I filmati esibiti nel corso del processo verranno messi a disposizione dell’opinione pubblica non appena sarà tecnicamente possibile. Crediamo che la loro visione conforterà la nostra impressione che la sentenza di ieri sia molto poco giuridica – legata cioè a una obiettiva analisi dei fatti materiali – e decisamente politica. È infatti evidente che rinunciare a una condanna esemplare degli attivisti – pur in presenza di prove inoppugnabili della loro personale innocenza – avrebbe significato porre automaticamente sotto accusa i vigili urbani e quel complesso politico che si è mobilitato a loro difesa. Stabilire l’innocenza degli imputati, sia pure sulla base di quelle prove incontestabili, avrebbe comportato l’implicita assunzione da parte del potere giudiziario di un ruolo extra-giuridico, che avrebbe finito con lo screditare la gran parte delle forze politiche in un momento così cruciale della vita politica cittadina. Infine l’assoluzione degli imputati avrebbe implicato un distanziamento del potere giudiziario locale da quel nuovo orientamento che, da nord a sud, criminalizza sistematicamente il dissenso e i movimenti sociali nuovi e vecchi, organizzati e spontanei, frutto della crescente diffusione di nuove povertà e dei tagli alla spesa pubblica in materia di alloggi, sanità, lavoro e cura dei territori .

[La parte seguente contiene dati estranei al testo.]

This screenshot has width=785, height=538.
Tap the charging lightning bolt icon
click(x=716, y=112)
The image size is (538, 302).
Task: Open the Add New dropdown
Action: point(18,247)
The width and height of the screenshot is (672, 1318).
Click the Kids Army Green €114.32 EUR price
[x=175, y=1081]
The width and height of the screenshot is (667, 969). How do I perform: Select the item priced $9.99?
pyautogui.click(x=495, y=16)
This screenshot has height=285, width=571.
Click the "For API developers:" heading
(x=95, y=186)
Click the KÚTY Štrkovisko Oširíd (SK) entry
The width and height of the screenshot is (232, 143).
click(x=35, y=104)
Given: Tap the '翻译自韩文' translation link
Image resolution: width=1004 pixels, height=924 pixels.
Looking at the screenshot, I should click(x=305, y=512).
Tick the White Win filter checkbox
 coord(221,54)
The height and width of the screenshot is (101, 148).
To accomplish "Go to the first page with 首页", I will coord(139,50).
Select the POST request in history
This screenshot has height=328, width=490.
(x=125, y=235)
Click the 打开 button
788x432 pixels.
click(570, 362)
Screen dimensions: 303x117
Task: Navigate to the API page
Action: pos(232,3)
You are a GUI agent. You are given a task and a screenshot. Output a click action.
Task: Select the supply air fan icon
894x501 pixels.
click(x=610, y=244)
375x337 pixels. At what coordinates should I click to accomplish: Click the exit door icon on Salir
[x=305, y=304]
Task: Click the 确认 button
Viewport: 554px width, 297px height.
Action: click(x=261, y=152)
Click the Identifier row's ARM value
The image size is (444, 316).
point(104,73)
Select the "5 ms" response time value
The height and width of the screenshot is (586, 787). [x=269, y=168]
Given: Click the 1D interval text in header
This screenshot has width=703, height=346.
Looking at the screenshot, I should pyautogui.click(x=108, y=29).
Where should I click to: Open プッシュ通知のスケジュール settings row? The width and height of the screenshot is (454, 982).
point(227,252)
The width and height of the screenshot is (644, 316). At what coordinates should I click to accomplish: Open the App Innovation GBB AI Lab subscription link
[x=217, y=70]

Crediamo che la sentenza di ieri sia estremamente preoccupante, non solo perché contraria alla realtà sensibile (quella che ognuno potrà presto vedere coi propri occhi sui social network), ma perché conferma il modo in cui la tendenza ad affrontare le questioni sociali per via penale sia ormai una pratica che caratterizza le istituzioni nel loro complesso e come ciò abbia fatto saltare, forse definitivamente, il principio di divisione dei poteri e i classici meccanismi di garanzia dei cittadini.

In questo quadro, la nostra fiducia nei confronti dell’autorità pubblica e delle istituzioni non può che abbassarsi ulteriormente e confermare la nostra determinazione a continuare il nostro impegno con le nostre tradizionali forme. La lotta continua perciò dentro e fuori i tribunali.

Irene e Sergio liberi subito!

Un chiarissimo commento di Pietro Saitta in merito

Un tempo si sarebbe detto che “la giustizia borghese non si fa”. 10 mesi per Sergio ai domiciliari, 6 per Irene. Straordinario se si considera che il PM aveva chiesto la decadenza di tutte le accuse, tranne quella di “resistenza psicologica”, e 4 mesi di reclusione (con carabinieri che testimoniano a favore degli imputati e video che dimostrano che non era accaduto pressoché nulla di quanto dichiarato). Tutti quelli in aula, insomma, davano per scontata la piena assoluzione e, invece, arriva questa mazzata. Un esito che, chiaramente, non ha nulla a che fare coi fatti, ma che svela tutta la rilevanza politica della vicenda. Ora e sempre, la lotta continua. Irene e Sergio liberi subito!

Bonus track o ghiottonerie:

Mentre riappare Luther Blissett, qualcuno sta lavorando ad un radioromanzo di Q.